Optimistic Locking

Oracle Health Insurance applications process workload from different users at the same time. An application can call integration points, allow users to use the Oracle Health Insurance user interface, and process generic HTTP requests at any moment. It is important to manage concurrent access to the application properly. This means handling changes made by all those simultaneous users in an effective and error-free way.

Oracle Health Insurance applications do that by using a technique called Optimistic Locking. In contrast with locking, the application does not lock data with a single user during change. Instead, it assumes optimistically that the current user is the only one who wants to make changes. Hence, the word optimistic.

Understanding Optimistic Locking

Every updatable object in Oracle Health Insurance has an object Version. It is a number that the system maintains and is hidden from the user. The object Version keeps track of the number of changes to the object. When a user queries data, the object Version is also retrieved.

When a user attempts to save changes to the system, the application checks the Version of the data again. The application checks whether the current data matches the one in the query and has the same object Version. This makes sure that no one changed the data since it was last read.

If another user has changed the data in the meantime, the Version is different. In that case, the application throws an OptimisticLockException and returns a message saying "<object> cannot be updated because it has changed or been deleted since it was last read".

Otherwise, the Oracle Health Insurance application changes the data and increments the object Version by one.

Scenario with Two Users

  1. User 1 retrieves Claim A and the object Version 1.
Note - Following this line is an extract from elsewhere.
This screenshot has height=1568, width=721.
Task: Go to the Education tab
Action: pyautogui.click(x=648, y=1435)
  2. User 2 retrieves the same Claim A with the object Version 1.

  3. User 2 makes a change.

  4. The change from User 2 commits successfully.

  5. Now, User 1 attempts to make a change, still having a record with object Version 1. This fails, as the system does not find any matching rows. The object Version is already incremented to 2 by User 2.

How Can User 1 Continue Working?

User 1 cannot save any changes, as this overwrites the changes by someone else (User 2). So, User 1 is forced to query the Claim again to get hold of the latest object Version 2. User 1 can redo changes to Version 2 and commit.

Advantages of Optimistic Locking

  • High throughput because of short locking times.

  • Prevents users from changing stale data.

  • Notifies the user of any locking violations immediately while updating data.

  • Prevent deadlocks in the application.

Disadvantages of Optimistic Locking

  • If multiple users change the same data, only the first one that makes the commit is successful.

  • Optimistic locking does not prevent users from selecting and changing the data that is being changed by other users at the same moment.

Optimistic locking is not a sign of a system error. If optimistic locking exceptions occur frequently it may be useful to prevent simultaneous changes to the same data by rethinking the work distribution and the workflow.